Dataset records

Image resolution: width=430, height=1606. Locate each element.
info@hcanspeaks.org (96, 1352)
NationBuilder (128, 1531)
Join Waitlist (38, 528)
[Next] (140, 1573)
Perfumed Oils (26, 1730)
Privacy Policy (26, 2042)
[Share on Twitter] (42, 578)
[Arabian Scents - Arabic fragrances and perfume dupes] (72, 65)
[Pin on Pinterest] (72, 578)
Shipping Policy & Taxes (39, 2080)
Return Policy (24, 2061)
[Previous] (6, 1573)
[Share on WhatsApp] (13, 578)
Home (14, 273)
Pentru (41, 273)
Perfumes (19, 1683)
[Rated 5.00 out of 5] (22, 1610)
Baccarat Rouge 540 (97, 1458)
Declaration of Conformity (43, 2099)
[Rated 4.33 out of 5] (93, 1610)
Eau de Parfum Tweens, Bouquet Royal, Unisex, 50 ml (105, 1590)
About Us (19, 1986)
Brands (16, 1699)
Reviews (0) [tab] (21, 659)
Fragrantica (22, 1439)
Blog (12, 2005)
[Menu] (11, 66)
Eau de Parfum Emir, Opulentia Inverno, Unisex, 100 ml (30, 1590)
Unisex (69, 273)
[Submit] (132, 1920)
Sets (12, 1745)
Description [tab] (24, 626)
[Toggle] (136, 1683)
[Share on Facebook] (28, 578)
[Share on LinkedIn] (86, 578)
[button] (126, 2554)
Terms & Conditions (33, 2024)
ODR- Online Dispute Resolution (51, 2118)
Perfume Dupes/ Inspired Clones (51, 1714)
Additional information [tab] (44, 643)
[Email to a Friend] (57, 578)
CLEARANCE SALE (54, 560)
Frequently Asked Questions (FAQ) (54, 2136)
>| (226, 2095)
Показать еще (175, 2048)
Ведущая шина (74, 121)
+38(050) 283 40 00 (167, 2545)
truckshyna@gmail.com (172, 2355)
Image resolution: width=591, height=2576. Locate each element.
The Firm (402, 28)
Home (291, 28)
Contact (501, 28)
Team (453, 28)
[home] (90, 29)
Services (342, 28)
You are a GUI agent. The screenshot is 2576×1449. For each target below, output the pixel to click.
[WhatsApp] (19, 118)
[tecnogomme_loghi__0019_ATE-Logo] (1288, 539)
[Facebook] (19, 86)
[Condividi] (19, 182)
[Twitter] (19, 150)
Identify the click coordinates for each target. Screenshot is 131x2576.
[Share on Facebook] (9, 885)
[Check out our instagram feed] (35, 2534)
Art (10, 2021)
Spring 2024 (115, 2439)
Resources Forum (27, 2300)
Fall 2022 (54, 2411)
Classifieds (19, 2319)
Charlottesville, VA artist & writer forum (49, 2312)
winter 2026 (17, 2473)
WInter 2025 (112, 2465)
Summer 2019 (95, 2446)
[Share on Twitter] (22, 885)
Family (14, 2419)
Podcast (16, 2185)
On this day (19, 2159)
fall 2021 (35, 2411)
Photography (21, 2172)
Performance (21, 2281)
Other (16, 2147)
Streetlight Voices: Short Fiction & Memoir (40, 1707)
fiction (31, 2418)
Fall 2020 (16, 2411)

→ Requirement: Every line of the data above that includes "element" should be listed.

→ Reply to the task:
Image resolution: width=430, height=1606. Locate each element.
Image resolution: width=591, height=2576. Locate each element.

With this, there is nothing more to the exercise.